Brot und Wein

Gegenwärtige Abendmahlspraxis und ihre theologische Deutung

Wolfgang Vögele

6.        Poesie des Abendmahls

Das Abendmahl lebt von seiner liturgischen Praxis und seiner theologischen Deutung. Beides schöpft aus dem Rückbezug auf die Bibel und der Inanspruchnahme unterschiedlicher Formen der Traditionen, wie er sich in Bekenntnisschriften, theologischen Erklärungen und theologischen Interpretationen des Abendmahls niedergeschlagen hat. So wichtig das sein mag, so gefährlich kann das auch sein, wenn sich der Dialog der theologischen Traditionen über das Abendmahl, wie das in manchen ökumenischen Debatten der Fall ist, versäult und gegen die Auseinandersetzung mit und in der Moderne abdichtet.

Einträge aus einem Datensatz
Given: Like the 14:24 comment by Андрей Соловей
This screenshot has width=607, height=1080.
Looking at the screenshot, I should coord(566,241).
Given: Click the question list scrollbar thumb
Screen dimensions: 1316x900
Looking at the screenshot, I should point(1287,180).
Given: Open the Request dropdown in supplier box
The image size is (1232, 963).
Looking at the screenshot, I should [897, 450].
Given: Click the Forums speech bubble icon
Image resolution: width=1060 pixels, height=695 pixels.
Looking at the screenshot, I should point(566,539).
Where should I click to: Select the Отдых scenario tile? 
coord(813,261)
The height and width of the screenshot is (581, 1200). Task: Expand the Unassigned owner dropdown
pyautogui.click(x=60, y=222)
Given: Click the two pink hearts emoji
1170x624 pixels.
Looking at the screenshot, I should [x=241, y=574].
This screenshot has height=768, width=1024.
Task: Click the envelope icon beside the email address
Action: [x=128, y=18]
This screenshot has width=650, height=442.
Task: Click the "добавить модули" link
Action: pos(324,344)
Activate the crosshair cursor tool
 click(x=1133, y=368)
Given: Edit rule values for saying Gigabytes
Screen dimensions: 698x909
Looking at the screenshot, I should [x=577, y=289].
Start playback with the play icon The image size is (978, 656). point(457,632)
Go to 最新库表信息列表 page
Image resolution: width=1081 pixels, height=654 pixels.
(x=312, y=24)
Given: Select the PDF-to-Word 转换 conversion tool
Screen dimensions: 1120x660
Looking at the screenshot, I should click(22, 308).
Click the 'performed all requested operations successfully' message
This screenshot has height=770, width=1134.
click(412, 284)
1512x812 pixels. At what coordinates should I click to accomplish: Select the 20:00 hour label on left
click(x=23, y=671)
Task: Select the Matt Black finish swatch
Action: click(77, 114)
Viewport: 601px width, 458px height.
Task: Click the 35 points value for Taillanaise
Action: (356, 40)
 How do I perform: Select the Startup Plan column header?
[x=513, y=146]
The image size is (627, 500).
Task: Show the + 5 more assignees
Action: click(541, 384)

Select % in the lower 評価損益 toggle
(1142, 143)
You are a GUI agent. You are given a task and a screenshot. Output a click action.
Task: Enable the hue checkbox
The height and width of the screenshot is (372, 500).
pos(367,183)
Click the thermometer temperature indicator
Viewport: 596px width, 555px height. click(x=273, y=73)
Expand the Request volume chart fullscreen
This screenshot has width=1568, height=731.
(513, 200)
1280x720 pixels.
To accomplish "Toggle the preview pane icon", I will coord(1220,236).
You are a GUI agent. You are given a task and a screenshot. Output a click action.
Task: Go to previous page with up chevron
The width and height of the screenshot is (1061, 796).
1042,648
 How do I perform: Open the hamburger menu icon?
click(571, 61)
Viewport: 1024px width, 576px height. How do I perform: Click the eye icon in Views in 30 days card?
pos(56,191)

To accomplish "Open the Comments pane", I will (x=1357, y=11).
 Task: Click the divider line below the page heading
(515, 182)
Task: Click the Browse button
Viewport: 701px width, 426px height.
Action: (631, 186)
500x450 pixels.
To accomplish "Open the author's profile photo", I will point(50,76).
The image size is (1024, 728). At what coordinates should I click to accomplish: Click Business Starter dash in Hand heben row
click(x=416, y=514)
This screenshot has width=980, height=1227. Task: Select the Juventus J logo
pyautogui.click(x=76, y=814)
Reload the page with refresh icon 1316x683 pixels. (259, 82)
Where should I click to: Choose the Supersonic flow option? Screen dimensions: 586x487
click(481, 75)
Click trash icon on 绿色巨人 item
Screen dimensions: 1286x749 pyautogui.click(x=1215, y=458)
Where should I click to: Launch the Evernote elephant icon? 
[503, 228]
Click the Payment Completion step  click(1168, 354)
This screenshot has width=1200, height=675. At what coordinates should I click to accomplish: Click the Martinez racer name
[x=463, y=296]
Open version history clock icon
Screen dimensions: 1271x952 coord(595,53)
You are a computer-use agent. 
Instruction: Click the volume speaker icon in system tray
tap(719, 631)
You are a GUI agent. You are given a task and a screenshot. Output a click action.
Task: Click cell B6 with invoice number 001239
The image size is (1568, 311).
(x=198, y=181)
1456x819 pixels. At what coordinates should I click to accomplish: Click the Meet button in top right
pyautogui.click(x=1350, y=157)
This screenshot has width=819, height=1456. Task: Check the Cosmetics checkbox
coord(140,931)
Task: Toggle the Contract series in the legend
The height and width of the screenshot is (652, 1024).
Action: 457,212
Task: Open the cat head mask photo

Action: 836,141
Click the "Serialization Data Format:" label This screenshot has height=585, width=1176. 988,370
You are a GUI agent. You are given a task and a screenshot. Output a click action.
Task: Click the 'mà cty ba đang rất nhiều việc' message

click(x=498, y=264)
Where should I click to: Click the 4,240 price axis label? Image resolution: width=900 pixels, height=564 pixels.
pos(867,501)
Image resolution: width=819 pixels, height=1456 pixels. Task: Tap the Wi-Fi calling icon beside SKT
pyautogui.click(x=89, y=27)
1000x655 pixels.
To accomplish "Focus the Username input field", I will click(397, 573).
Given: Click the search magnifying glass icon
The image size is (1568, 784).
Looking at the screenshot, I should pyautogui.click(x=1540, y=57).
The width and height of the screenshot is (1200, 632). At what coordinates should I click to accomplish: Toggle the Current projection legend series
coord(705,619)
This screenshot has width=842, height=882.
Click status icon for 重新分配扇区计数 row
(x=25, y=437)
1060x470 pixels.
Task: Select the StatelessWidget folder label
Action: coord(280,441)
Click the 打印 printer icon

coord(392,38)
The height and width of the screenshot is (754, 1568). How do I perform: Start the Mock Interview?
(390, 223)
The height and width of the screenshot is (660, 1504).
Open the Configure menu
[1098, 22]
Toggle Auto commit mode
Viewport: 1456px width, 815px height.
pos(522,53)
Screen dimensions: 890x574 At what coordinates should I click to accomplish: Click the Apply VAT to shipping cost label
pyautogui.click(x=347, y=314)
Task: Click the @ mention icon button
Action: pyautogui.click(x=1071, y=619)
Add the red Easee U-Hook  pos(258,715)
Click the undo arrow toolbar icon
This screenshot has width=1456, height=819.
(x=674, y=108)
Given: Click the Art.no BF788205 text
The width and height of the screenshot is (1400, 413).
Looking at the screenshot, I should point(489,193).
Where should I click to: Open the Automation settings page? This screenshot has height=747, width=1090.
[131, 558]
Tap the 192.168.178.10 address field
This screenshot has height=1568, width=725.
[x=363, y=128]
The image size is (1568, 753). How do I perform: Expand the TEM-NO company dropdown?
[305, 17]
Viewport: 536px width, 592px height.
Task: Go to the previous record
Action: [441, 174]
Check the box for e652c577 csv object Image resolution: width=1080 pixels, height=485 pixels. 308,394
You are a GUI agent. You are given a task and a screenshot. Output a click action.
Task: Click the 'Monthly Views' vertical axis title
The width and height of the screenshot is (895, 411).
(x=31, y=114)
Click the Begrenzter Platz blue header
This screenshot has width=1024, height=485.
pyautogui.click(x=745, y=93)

▶ Ihre Aufgaben
1 - Schreiben Sie bitte die Einträge genau ab, vom Beginn der Einträge bis einschließlich der Zeile, die "pyautogui.click(x=60, y=222)" enthält.
2 - Schreiben Sie den Text über das Abendmahl im Anschluss an seinen letzten Satz weiter.

▶ Antworten zu Aufgaben
1 -
Given: Like the 14:24 comment by Андрей Соловей
This screenshot has width=607, height=1080.
Looking at the screenshot, I should coord(566,241).
Given: Click the question list scrollbar thumb
Screen dimensions: 1316x900
Looking at the screenshot, I should point(1287,180).
Given: Open the Request dropdown in supplier box
The image size is (1232, 963).
Looking at the screenshot, I should [897, 450].
Given: Click the Forums speech bubble icon
Image resolution: width=1060 pixels, height=695 pixels.
Looking at the screenshot, I should point(566,539).
Where should I click to: Select the Отдых scenario tile? 
coord(813,261)
The height and width of the screenshot is (581, 1200). Task: Expand the Unassigned owner dropdown
pyautogui.click(x=60, y=222)

2 -
Deswegen erscheint es von erheblicher Bedeutung, auch die Referenzen auf das Abendmahl in der Kunst zu beachten. Diese in ihrem großen Umfang und in ihrem breiten Spektrum hier darzustellen, fehlen Raum und Zeit. Aber wenige Andeutungen sollen anzeigen, was gemeint ist.[1]

Texte wie die Arnoldshainer Abendmahlsthesen haben vor allem die biblischen Referenzen und die exegetische Diskussion zum Abendmahl in den Vordergrund gerückt. Dahinter versteckte sich die Annahme, all das als evangelischen und später als ökumenischen Konsens über das Abendmahl präsentieren zu können, was biblisch belegt, begründet und fundiert ist. Damit sind aber die liturgischen und theologischen Probleme des Abendmahls in der Gegenwart noch nicht gelöst. Die Feier des Abendmahls im Gottesdienst findet vor einem bestimmten Hintergrund der Lebenswelt statt, die stets mit in die theologischen Überlegungen einbezogen werden muß, im Grunde in Analogie zur Predigt, die ja auch als ein Gespräch zwischen dem Vorverständnis der Hörer und dem exegetischen Befund dargestellt werden kann.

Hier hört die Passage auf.